U.S. Sens. Mark Kirk (R-Ill.) and Sherrod Brown (D-Ohio) today applauded the U.S House of Representatives for acting to pass the bipartisan American Manufacturing Competitiveness Act of 2011, and called for the Senate to follow suit. Kirk and Brown are the co-authors of the Senate version of the legislation, which is aimed at bolstering the competitiveness of the American manufacturing industry. By requiring the development of a national manufacturing strategy, the bill would boost traditional and high-tech manufacturing, spur American job growth, and strengthen the middle class. Reps. Dan Lipinski (D-IL-3) and Adam Kinzinger (R-IL-11) were the lead House cosponsors.
"Manufacturing is the backbone of the U.S. economy," said Senator Kirk. "From farm equipment to medical devices, the manufacturing sector in Illinois provides jobs to thousands of workers. This bill provides our nation with an essential path to establishing a national manufacturing roadmap, which will spur economic growth, create new jobs and keep us competitive in a global economy."
"The United States has been one of the only industrialized nations without a national manufacturing strategy, and we have paid the price. The manufacturing sector is critical to our economic recovery, our energy security, our national defense, and the strength of our nation's middle class," Brown said. "We have a rich manufacturing legacy and a talented workforce--but we're at risk of this slipping away unless we develop a coherent national manufacturing strategy. This passage of the American Manufacturing Competitiveness Act by the House brings our country one step closer to addressing this critical issue, and the Senate should act to clear this important bill as soon as possible."
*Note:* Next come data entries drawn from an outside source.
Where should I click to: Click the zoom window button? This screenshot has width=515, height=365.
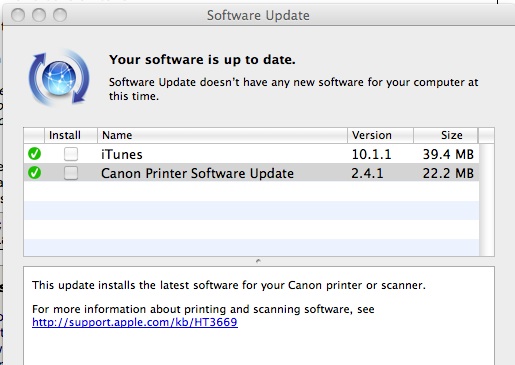pos(60,15)
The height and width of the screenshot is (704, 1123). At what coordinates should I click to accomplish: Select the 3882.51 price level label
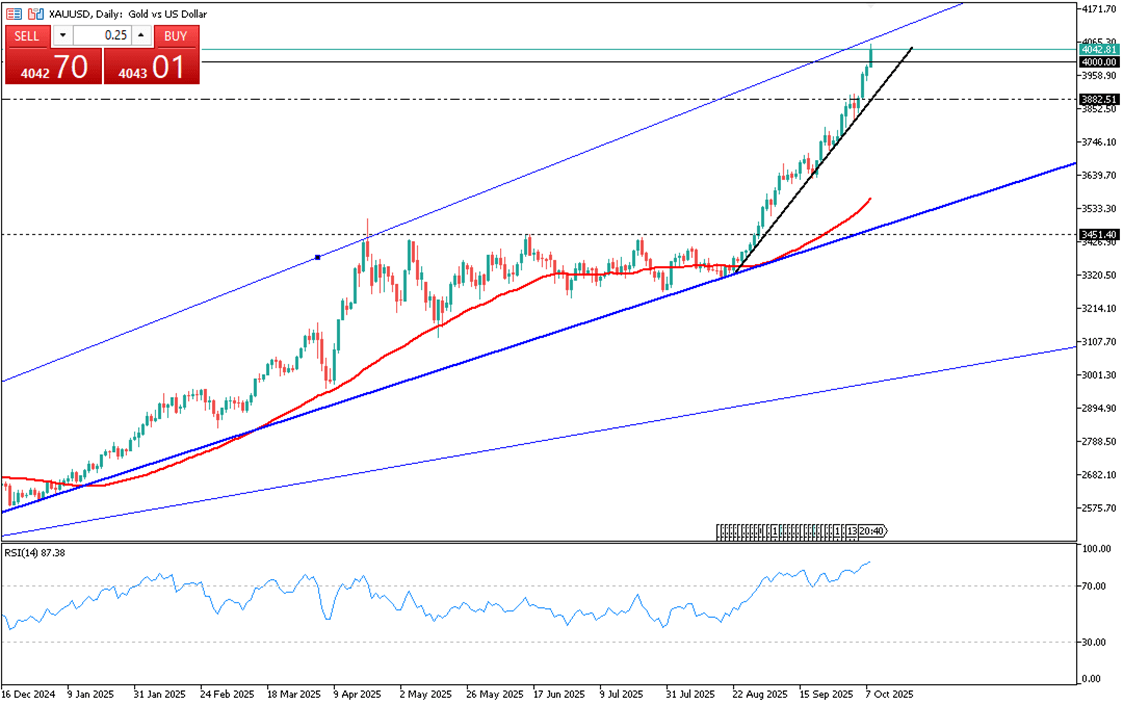pyautogui.click(x=1098, y=100)
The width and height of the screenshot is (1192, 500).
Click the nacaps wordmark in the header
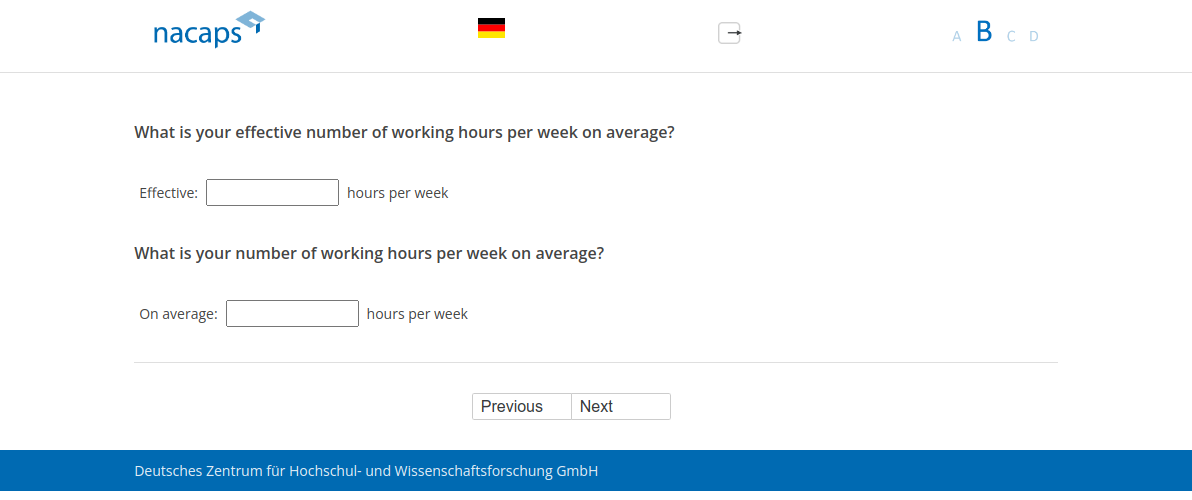tap(197, 35)
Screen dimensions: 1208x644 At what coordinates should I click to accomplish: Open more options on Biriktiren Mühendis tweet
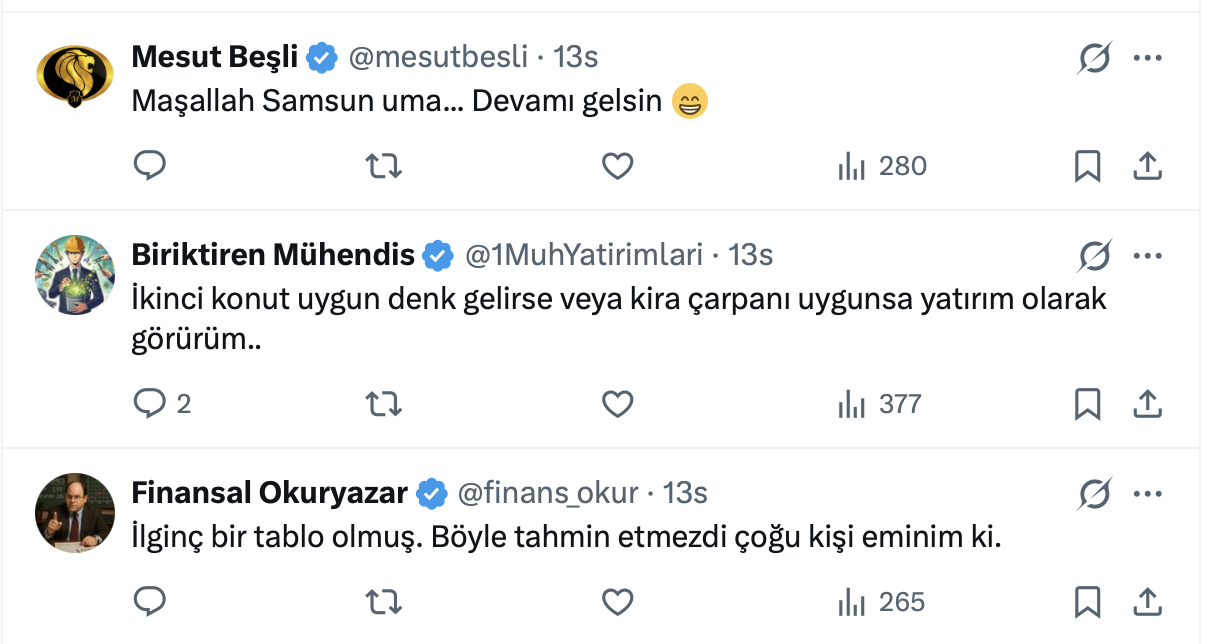pyautogui.click(x=1147, y=256)
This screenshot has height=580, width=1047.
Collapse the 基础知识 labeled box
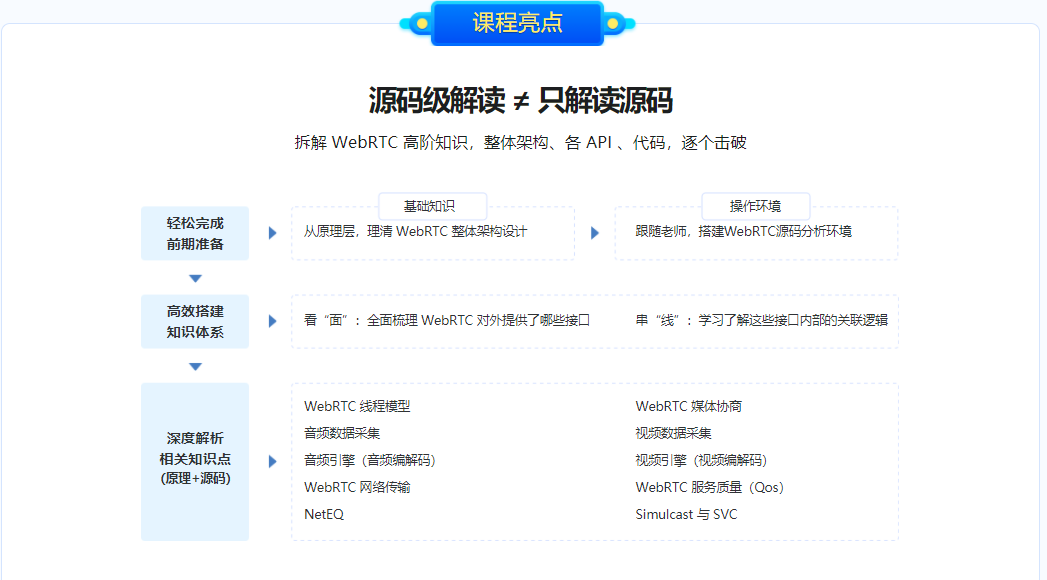[433, 206]
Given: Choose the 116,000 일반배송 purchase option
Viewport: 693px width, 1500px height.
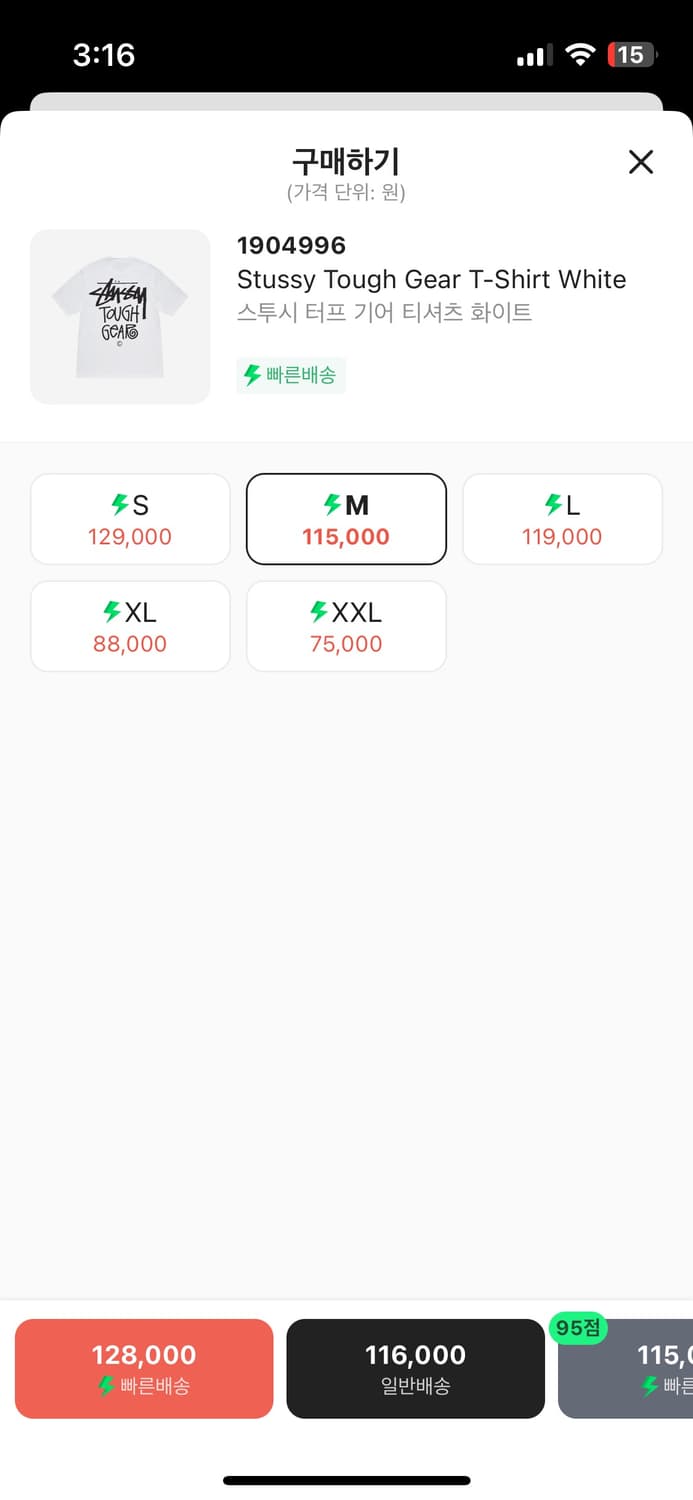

America has lost 5.5 million manufacturing jobs, or one-third of the total, over the last decade. More than 60,000 factories closed. Yet over the past two years, the United States have finally bucked this trend with more than 520,000 manufacturing jobs created--the first steady increase since the 1990s. The American Manufacturing Competitiveness Act of 2011 would capitalize on this growth and require the Commerce Secretary to conduct a comprehensive analysis of the nation's manufacturing sector and submit to Congress a National Manufacturing Strategy. The goals of the Strategy are to increase manufacturing jobs, identify emerging technologies to strengthen U.S. competitiveness, and strengthen the manufacturing sectors in which the U.S. is most competitive.